Worked with the executive of the organisation to apply commercial approaches to business improvement to develop an organisation-wide operating model that transforms existing SPOs into one of the following three principal types of sustainment / materiel delivery service Business Units (BU), rather than one size suits all:

  1. Platform Program Office (PPO): provides the ‘one-stop-shop’ for acquiring and sustaining a major platform (i.e. end product) for a given customer. Through strong customer orientation, PSPOs will coordinate and integrate all related products and services that form and sustain the platform from other BUs across the organisation.
  2. Major Products and System Program Office (MP&S SPO): sustains high-value, medium-to-long life systems and services that are standalone or integrated within one or more platforms.

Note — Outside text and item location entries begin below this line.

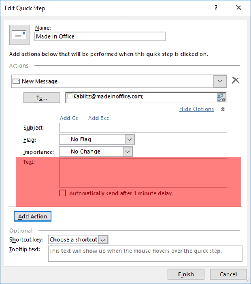Click the quick step envelope icon
The height and width of the screenshot is (284, 251).
[18, 35]
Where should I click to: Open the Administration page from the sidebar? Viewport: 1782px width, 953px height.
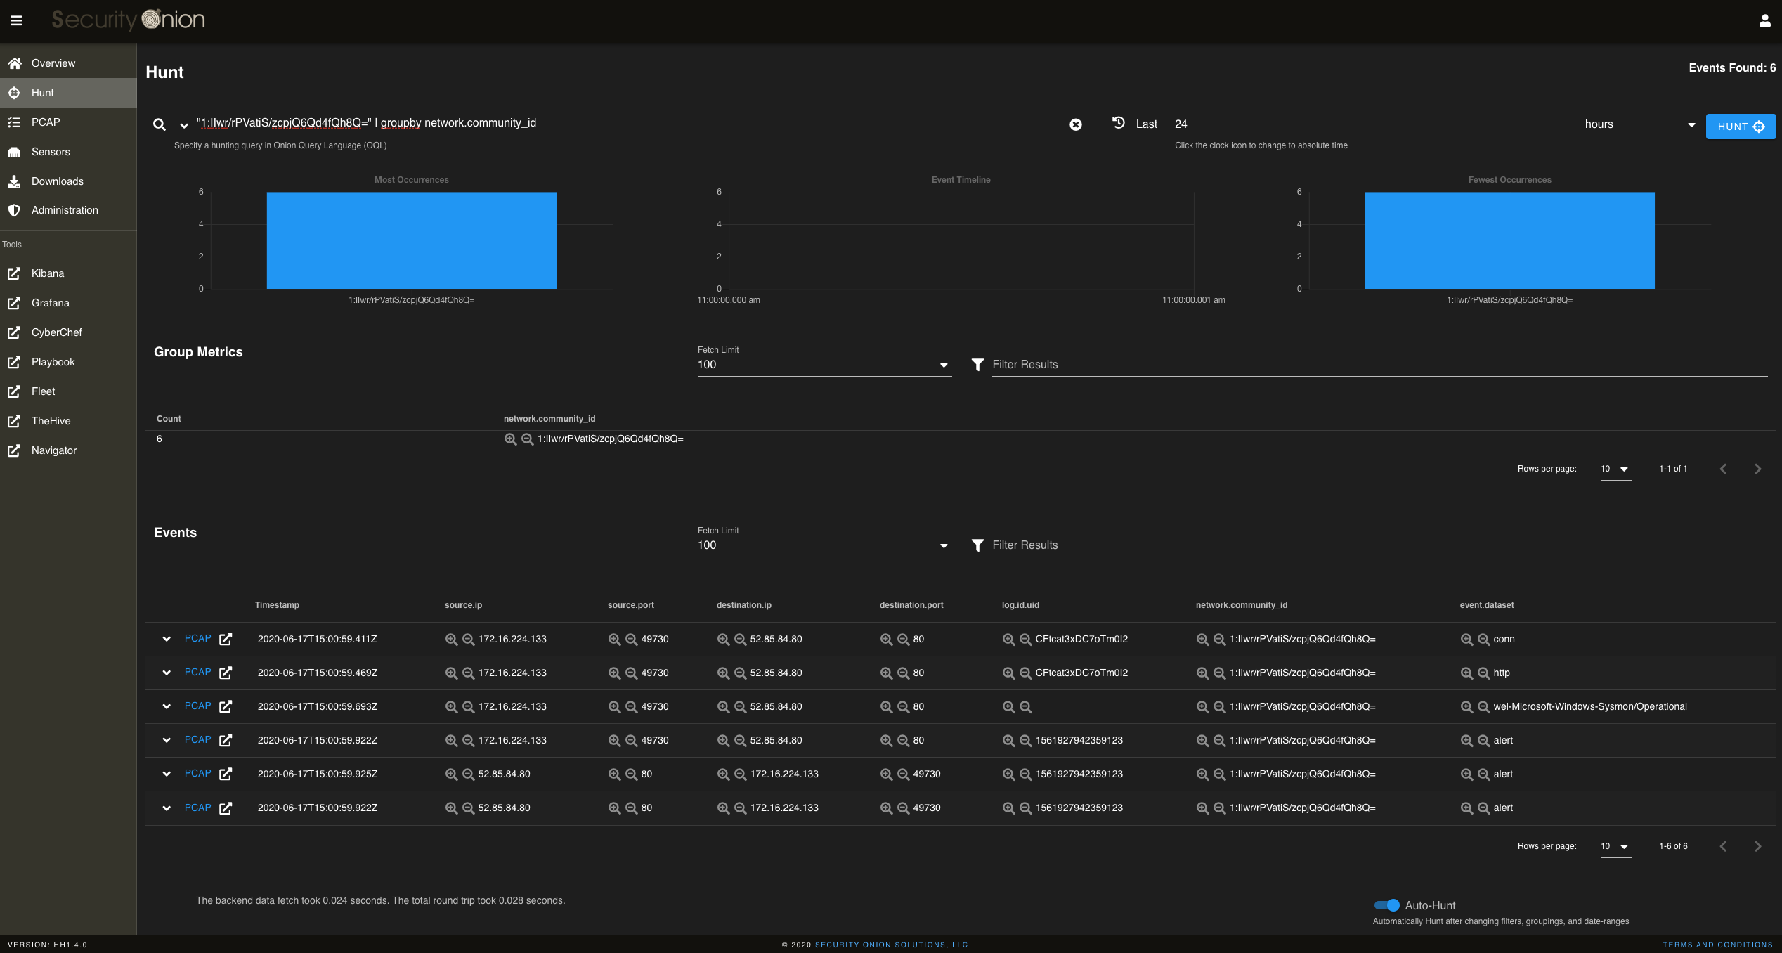15,209
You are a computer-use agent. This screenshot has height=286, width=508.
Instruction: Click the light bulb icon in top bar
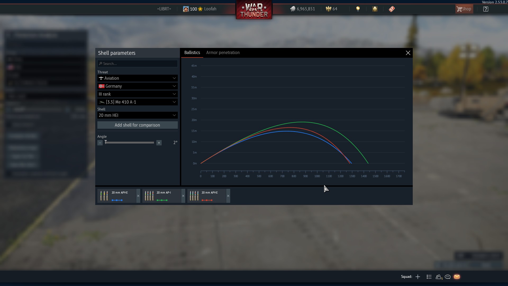pos(358,9)
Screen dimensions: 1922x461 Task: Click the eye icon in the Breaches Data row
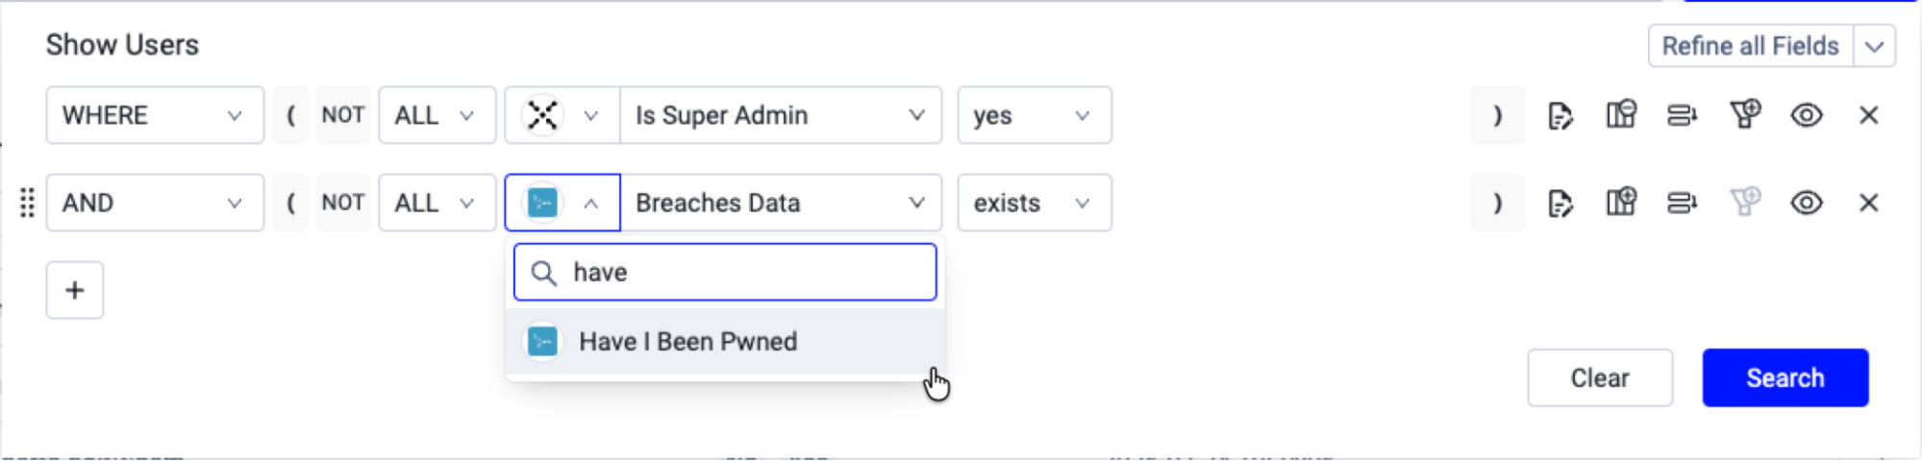point(1807,203)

Through strong product orientation MS&SPOs will assure technical function and performance.
  3. Category Management Business Unit (CBU ): provides a wide variety of commodities or consumables (short-life products or services) to a wide variety of PSPOs and MP&S SPOs, and sometimes also to customers.

Moving to these three types of focussed BUs provided a variety of benefits across the client’s value chain, including customers, end-users, the organisation’s executives, the organisation’s business units and suppliers as follows:

  1. Reduced relationship complexity through the ‘one-stop-shop’ provided by PSPOs, resulting in improved platform/product performance and availability for user and operators.
  2. Clearer decision rights, accountabilities and lines of communication, enabling executives to make better trade-offs for customers, resulting in improved decision making.
  3. Simplified and cleaner lines of communication, management reporting and responsibilities for all BUs, reducing duplication of activities while improving personnel development and leverage.
  4. Coordinated engagement from a whole-of-organisation perspective with suppliers, enabling BUs to more cost-effectively manage contracts from a whole of organisation perspective.
  5. Stronger relationships with suppliers, to build scale, reduce costs, and enable suppliers to better manage the peaks and troughs inherent in the organisation’s demand cycles, and improve visibility of opportunities.
Results

This approach is being implemented and provides:

  1. Bundled materiel delivery services and their supporting supply chains for platforms, common systems or service functions, thereby driving economies of scope and scale across BUs;
  2. Reduction in the complexity and diversity of current BU operating models, thereby driving efficiencies from streamlined customer, supplier and business unit interfaces; and
  3. Rationalisation of personnel, office, technology and other resources to reduce costs.

Applying the taxonomy enabled our client to optimise its materiel delivery services, reduce complexity and lift productivity, enabling them to better cope with the challenging future environment and demands.